In order to achieve the above object, the pipeline management system according to the present invention includes a power generation unit, a power storage unit, a sensing unit, a communication unit, and a control unit.

The power generation unit converts energy generated in the pipeline including vibration energy into electrical energy, the power storage unit stores the electrical energy, and the sensing unit includes at least one of pressure, temperature, pollution degree, and flow rate in the pipeline by using the stored electrical energy. Measure the observations.

In addition, the communication unit transmits the measured values of the observation elements measured by the sensing unit to the outside, and the control unit controls the power generation unit, power storage unit, the sensing unit, and the communication unit, and performs a communication relay function.

In addition, the pipeline management system according to the present invention may further include a cell base which is installed in the power generation unit, power storage unit, sensing unit, communication unit, and the control unit, and configured to be installed in the pipeline according to the temperature change.

In addition, the cell base may be unfolded at room temperature, folded at a high temperature, and a plurality of cell bases may be installed at predetermined intervals inside the pipeline.

In addition, the communication unit uses ultrasonic waves to transmit the measurement data to the communication unit installed in the cell base proximate the transmission direction of the measurement data, and when an abnormality occurs in the communication unit of the cell base proximate the transmission direction of the measurement data, the control signal from the control unit In accordance with the present invention, the measurement data can be transmitted to the communication unit of the subsequent cell base.

The pipeline management system using the sensor according to the present invention may further include a central controller, which receives the measurement data of the observation elements from the communication unit and detects whether the pipeline is damaged by comparing with the steady state measurement value.

As a pipeline management method performed using a plurality of pipeline management modules spaced apart from each other according to the present invention for achieving the above object,

(a) each pipeline management module converting energy generated in the pipeline including vibration energy into electrical energy; (b) each pipeline management module stores electrical energy; and (c) each pipeline management module is stored. Measuring observation elements including at least one of pressure, temperature, pollution degree, and flow rate in the pipeline using electrical energy; (d) each pipeline management module measures measured data of measured observation elements using a communication relay function; And transmitting to a conduit management module proximate in the transmission direction of the data.

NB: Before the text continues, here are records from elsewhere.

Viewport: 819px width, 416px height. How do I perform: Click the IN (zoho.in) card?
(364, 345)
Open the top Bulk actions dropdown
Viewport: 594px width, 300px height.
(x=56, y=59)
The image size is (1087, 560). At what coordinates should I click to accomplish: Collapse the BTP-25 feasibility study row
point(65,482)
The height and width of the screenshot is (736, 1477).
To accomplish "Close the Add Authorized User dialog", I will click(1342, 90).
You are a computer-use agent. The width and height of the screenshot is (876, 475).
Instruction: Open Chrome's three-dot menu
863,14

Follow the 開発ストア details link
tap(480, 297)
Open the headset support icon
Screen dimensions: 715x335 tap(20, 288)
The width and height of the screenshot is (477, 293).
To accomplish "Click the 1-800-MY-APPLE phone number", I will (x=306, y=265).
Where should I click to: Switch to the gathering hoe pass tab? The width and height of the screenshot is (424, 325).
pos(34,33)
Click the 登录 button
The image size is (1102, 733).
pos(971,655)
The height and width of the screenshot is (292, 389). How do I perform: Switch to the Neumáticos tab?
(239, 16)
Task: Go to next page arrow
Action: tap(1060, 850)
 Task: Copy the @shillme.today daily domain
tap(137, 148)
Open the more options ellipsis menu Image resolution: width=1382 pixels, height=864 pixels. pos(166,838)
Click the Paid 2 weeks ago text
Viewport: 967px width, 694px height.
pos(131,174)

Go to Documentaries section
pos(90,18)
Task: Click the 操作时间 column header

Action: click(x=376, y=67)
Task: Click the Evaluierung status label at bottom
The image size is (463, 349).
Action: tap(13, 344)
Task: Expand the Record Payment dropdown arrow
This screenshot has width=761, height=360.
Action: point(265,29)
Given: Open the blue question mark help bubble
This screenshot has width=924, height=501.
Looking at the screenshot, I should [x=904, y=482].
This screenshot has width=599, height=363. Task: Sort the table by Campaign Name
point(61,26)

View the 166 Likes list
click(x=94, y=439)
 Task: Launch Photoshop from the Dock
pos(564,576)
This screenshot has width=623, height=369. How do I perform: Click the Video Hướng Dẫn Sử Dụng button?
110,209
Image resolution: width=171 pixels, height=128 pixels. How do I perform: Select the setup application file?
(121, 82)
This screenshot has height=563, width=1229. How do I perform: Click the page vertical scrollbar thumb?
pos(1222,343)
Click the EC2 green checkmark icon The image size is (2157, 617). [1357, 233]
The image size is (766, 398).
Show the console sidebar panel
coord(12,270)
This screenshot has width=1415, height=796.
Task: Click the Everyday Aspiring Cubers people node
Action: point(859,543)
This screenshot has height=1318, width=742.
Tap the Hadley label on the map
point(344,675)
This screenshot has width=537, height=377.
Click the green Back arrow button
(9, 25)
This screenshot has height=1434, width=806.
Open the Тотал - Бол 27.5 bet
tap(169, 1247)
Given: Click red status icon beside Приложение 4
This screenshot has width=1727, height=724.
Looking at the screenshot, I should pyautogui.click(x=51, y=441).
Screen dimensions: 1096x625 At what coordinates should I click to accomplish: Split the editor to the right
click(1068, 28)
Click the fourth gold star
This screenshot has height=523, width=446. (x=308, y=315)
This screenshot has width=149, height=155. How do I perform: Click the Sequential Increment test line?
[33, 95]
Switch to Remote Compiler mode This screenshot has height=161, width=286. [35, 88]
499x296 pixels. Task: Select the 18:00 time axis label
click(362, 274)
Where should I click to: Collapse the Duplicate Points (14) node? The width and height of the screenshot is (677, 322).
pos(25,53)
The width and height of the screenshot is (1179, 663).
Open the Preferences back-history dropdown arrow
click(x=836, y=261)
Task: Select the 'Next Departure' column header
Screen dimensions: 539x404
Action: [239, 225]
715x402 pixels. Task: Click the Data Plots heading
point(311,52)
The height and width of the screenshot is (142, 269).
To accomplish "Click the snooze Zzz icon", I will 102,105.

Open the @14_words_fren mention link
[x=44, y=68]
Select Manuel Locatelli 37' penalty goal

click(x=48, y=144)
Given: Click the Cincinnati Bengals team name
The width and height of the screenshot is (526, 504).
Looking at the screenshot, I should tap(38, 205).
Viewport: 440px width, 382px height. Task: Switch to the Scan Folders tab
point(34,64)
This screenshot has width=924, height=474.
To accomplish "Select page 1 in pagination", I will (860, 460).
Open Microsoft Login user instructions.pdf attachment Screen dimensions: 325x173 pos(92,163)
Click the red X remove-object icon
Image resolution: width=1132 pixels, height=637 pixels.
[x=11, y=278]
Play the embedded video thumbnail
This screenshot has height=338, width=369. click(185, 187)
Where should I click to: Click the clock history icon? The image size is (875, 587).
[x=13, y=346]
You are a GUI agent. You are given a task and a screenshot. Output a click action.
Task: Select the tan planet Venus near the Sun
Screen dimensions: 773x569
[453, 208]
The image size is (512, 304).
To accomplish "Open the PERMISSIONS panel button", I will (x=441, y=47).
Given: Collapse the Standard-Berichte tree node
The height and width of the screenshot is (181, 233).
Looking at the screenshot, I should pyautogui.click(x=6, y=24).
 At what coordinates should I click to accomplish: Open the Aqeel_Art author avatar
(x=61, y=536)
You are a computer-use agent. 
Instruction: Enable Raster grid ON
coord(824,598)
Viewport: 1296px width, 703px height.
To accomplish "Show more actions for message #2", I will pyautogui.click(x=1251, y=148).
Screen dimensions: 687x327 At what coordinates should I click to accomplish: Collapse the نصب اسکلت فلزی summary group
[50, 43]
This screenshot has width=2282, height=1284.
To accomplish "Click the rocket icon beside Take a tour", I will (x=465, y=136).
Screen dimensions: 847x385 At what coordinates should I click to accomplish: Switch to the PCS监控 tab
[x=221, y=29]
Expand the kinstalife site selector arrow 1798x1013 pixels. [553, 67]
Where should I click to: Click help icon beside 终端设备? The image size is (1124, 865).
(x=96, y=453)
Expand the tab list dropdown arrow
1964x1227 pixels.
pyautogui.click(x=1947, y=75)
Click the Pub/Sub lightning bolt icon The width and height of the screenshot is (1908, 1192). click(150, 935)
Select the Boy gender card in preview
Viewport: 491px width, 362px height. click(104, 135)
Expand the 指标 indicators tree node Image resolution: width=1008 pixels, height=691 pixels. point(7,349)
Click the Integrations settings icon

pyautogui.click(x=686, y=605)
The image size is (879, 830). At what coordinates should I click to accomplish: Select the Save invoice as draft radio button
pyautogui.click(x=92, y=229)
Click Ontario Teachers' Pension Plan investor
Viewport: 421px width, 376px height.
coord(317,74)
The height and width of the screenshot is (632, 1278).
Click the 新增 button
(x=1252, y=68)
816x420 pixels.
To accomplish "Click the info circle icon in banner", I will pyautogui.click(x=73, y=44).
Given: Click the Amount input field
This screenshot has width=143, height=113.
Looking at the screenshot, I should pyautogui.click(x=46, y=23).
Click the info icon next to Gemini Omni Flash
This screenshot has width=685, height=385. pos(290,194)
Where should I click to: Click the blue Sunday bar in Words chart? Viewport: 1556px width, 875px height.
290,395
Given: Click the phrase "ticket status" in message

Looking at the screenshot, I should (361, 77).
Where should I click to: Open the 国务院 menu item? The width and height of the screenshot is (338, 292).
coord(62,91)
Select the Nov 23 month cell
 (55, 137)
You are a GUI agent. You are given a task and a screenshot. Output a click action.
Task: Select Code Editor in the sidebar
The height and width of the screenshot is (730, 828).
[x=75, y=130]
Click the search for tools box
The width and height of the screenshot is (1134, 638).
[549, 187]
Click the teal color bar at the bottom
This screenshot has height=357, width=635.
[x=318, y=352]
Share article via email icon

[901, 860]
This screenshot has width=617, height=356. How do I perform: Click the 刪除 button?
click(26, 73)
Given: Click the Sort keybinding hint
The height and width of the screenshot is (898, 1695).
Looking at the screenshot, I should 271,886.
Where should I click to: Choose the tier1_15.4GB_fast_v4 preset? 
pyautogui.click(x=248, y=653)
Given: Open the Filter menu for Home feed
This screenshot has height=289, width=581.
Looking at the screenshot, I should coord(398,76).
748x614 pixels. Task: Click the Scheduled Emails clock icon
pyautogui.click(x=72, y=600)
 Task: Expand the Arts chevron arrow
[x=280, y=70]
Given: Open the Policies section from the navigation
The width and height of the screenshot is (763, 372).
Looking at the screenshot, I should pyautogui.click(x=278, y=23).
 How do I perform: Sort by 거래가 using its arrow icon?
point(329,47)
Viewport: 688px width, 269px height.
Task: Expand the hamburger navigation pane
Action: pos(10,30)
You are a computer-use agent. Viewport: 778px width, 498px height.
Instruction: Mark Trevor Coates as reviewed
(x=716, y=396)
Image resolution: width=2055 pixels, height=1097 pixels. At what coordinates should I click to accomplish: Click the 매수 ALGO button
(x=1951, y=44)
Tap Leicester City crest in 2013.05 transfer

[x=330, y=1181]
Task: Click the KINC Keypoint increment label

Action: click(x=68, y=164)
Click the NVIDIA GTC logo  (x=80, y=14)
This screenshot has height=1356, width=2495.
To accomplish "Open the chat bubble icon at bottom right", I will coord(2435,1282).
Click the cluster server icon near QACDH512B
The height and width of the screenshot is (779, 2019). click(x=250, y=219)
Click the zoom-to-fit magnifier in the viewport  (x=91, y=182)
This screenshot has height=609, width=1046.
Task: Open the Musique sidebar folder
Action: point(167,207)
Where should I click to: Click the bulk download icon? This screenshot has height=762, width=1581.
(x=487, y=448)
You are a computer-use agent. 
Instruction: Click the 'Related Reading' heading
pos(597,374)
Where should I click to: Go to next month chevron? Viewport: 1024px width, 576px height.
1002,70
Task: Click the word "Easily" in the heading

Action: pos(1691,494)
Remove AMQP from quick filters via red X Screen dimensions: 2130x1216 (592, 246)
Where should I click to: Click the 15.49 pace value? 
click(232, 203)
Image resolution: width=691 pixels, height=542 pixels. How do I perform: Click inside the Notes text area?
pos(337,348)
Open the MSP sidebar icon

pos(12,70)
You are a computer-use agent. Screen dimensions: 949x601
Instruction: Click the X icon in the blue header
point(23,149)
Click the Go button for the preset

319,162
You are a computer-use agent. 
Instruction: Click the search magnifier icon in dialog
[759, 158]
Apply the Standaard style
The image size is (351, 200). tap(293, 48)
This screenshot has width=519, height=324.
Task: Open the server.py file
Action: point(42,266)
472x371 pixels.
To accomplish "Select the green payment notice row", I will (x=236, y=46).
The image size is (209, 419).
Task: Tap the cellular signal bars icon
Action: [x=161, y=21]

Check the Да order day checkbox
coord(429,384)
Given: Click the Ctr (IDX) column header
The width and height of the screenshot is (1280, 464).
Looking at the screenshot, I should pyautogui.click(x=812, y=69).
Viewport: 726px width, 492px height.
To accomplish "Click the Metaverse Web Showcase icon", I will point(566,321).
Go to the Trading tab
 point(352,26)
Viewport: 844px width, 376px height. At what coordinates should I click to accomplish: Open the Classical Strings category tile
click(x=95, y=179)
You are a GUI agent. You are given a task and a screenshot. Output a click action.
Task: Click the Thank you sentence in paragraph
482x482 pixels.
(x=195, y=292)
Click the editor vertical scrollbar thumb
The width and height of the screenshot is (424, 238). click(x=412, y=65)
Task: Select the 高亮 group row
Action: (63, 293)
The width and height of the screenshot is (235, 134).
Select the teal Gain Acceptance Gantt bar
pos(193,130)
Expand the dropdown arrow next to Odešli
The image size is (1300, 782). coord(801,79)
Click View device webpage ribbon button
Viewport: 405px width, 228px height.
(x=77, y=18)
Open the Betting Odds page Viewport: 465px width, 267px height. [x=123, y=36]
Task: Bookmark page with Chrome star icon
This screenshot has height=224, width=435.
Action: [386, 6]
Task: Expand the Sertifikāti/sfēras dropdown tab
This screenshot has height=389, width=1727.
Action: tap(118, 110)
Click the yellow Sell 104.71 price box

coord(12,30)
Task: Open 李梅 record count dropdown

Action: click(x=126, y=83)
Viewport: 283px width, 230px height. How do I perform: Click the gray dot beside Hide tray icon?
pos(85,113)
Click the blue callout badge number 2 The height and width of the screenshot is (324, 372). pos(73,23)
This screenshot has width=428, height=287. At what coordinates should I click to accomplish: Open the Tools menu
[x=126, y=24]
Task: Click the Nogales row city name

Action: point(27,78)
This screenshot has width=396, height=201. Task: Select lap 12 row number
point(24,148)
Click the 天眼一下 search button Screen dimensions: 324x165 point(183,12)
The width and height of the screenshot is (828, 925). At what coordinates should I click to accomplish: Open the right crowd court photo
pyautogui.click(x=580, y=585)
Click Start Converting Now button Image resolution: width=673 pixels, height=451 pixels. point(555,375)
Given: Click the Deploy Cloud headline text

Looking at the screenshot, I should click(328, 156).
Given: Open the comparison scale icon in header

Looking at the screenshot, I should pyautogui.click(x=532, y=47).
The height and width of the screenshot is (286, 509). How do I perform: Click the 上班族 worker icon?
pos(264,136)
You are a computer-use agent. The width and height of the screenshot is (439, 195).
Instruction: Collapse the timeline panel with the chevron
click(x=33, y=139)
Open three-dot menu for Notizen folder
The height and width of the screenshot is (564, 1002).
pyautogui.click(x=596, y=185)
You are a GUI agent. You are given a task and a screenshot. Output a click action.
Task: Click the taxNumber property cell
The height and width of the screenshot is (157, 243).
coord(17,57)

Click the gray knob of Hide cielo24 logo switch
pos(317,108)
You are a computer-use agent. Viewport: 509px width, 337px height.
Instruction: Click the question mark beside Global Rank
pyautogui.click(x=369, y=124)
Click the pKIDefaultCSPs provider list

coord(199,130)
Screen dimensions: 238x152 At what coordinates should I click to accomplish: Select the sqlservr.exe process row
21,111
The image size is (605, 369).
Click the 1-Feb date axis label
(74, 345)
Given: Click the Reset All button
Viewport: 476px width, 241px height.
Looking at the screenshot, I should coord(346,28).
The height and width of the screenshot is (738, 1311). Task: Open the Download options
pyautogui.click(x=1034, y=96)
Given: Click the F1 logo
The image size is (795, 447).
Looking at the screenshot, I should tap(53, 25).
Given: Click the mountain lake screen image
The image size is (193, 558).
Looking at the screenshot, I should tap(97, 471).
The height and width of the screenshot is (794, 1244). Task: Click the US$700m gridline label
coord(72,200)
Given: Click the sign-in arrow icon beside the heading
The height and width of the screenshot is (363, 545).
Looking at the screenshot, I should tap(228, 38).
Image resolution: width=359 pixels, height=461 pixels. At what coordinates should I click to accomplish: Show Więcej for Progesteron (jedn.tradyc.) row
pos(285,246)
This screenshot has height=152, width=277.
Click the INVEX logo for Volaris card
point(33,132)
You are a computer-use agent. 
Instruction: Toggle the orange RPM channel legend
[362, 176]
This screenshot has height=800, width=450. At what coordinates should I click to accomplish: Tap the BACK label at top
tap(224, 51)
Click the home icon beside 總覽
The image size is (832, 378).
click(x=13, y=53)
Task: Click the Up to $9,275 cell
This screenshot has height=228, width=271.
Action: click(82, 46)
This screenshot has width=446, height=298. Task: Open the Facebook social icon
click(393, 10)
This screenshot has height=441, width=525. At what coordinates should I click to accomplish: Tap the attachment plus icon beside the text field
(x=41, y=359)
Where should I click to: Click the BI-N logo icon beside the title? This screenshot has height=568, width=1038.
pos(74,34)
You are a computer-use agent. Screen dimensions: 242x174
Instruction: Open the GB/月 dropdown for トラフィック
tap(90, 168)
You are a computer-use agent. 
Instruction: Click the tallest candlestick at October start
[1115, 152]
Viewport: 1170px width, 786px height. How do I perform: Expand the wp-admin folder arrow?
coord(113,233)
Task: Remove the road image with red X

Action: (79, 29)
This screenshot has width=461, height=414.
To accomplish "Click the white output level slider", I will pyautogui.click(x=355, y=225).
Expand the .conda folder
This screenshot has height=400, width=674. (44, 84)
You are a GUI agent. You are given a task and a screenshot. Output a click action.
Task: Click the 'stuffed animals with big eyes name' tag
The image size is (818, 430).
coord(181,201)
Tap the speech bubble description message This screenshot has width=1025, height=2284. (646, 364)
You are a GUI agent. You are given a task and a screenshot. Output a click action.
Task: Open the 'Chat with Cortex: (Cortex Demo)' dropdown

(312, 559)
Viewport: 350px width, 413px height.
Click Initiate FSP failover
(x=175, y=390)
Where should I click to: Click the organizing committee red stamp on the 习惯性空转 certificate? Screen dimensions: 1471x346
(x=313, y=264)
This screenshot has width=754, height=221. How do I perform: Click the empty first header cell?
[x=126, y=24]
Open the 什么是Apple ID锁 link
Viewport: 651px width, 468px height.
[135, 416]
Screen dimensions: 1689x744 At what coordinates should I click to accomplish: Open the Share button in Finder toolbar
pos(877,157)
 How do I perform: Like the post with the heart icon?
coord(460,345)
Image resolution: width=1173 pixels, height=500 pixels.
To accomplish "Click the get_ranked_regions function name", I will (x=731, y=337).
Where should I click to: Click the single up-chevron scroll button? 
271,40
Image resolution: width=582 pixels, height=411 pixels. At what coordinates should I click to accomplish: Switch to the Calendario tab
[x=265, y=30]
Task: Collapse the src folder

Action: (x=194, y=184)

In addition, when an error occurs in the pipeline management module close to the transmission direction of the measurement data in step (d), the measurement data may be transmitted to the subsequent pipeline management module.

In addition, the ultrasonic wave may be used to transmit the measurement data in step (d).

In addition, in the pipeline management method according to the present invention, (e) receiving the measurement data of the observation elements from the final pipeline management module may further comprise the step of detecting whether the pipeline damaged by comparing with the steady-state measurement data.

According to the present invention, since the pipeline is managed in real time through various measurement data in the pipeline measured using the energy harvesting technology and the underwater sound wave communication technology, the manager can measure the damage of the pipeline without having to perform the pipeline failure measurement on the site. If there is a pipeline breakage, the pipeline breakage can be repaired within the shortest time, thereby effectively preventing damage caused by the breakage.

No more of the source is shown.